On se salue, se fout de la gueule des plus petits et des nouveaux puis on rentre. Non pas qu'on ait décidés d'être plus appliqués cette année, mais derrière le gymnase il y a notre planque.


— Pour les grandes soifs, intervient Lorris en ouvrant le sac de son frère pendant que Bryan et moi décalons une vieille planche en bois pourri. C'était un abri antiatomique avant, maintenant c'est notre abri anti-soif.
— Allez ! Une pour bien commencer l'année ! Le second jumeau joint le geste à la parole en nous mettant à chacun une canette dans la main.
— Aux meufs !
— Aux colles !
— Aux délires !
— À la majorité !
Nous levons tous nos bières vers le ciel avant d'en prendre une grosse gorgée.

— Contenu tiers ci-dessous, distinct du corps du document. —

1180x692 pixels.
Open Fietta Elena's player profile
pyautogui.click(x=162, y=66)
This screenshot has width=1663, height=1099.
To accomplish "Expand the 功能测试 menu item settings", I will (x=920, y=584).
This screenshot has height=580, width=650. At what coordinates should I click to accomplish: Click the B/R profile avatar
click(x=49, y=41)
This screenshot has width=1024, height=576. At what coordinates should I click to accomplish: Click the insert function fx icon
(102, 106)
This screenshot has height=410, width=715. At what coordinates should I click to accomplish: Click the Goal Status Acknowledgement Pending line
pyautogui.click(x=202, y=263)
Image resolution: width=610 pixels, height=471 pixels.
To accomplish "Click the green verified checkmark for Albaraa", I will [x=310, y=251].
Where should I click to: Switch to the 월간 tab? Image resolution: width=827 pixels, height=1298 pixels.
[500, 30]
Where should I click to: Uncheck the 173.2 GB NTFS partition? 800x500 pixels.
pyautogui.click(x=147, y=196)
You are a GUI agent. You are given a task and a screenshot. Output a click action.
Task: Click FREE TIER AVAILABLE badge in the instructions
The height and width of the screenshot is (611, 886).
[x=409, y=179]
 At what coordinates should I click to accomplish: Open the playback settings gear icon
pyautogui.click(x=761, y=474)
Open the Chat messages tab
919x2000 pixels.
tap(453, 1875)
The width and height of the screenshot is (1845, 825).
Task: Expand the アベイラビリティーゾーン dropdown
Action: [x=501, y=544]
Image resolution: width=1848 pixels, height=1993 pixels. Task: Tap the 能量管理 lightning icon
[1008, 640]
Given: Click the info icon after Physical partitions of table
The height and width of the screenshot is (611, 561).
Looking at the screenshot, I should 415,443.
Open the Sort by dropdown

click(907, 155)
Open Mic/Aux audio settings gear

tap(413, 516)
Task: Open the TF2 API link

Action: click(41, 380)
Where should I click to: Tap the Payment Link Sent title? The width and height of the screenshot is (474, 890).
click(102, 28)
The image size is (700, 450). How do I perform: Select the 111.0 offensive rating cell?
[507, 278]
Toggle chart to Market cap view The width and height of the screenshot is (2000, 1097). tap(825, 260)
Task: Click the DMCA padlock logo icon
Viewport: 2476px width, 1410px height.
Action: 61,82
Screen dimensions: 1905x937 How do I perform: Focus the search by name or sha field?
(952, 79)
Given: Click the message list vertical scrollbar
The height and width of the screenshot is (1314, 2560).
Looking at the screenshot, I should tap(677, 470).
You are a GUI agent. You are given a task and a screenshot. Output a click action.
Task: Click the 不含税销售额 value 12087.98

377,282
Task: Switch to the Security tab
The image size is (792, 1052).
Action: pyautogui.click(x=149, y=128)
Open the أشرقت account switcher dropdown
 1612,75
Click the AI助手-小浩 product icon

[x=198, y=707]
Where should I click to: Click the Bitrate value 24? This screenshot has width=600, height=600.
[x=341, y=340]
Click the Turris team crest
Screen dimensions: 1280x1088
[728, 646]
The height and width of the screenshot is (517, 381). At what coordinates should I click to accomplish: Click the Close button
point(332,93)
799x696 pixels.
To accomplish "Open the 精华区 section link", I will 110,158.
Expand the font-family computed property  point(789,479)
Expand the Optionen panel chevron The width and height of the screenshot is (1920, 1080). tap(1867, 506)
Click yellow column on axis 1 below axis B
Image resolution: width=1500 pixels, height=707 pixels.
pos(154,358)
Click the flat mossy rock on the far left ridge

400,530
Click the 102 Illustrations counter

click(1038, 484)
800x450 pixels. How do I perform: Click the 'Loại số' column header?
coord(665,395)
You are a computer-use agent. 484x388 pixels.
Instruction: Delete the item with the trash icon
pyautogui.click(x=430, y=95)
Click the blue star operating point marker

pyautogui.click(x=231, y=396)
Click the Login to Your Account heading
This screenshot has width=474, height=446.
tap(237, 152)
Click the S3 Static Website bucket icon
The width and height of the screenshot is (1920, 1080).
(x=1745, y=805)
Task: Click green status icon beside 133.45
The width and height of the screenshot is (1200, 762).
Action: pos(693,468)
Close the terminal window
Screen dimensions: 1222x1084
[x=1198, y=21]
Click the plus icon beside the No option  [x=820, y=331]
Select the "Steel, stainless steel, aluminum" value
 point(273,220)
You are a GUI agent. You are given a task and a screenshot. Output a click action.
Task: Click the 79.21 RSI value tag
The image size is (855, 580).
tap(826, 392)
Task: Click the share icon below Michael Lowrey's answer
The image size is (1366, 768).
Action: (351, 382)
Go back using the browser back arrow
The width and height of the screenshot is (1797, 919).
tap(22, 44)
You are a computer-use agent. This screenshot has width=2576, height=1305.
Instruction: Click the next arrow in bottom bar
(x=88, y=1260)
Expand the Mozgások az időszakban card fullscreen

La fine silhouette de Jess vient vers nous, ses boucles brunes rebondissent sur ses épaules à chacun de ses pas. Cette fille c'est un peu comme le Saint-Graal pour la plupart des spécimens mâle du lycée. Elle a des courbes à en faire pâlir certaines divinités grecques, un visage angélique, des traits fins et un sourire des plus ravageurs. Elle, c'est un peu mon double au féminin.

On se connaît depuis toujours, je crois même qu'on a fait notre maternelle ensemble, elle a rejoint la petite bande que bien plus tard en revanche. Du coup, depuis la fin du primaire on forme un trio inséparable pour le plus grand malheur de nos enseignants et parfois de nos parents...
On peut dire de mon meilleur ami qu'il est brut de décoffrage et accro au sport, ça c'est pour le côté licite des vices de Bryan.

Jess, que je considère comme la petite sœur que je n'ai jamais eu, est elle-même. Incroyablement elle-même. J'ai parfois l'impression qu'elle me regarde comme si elle savait déjà tout de moi. Jess sait, elle sait tout simplement, le tout est de savoir quoi. Par contre ce que moi je sais, c'est qu'elle est totalement lesbienne, et pas qu'un peu. Elle adore toutes les formes d'art et squatte très souvent chez moi en micro-short le plus naturellement du monde.

— C'est quand les prochaines vacances, elle nous demande en prenant une canette avant de s'asseoir sur une souche. J'ai un de ces mal de crâne.

Forcément on se marre et elle ronchonne.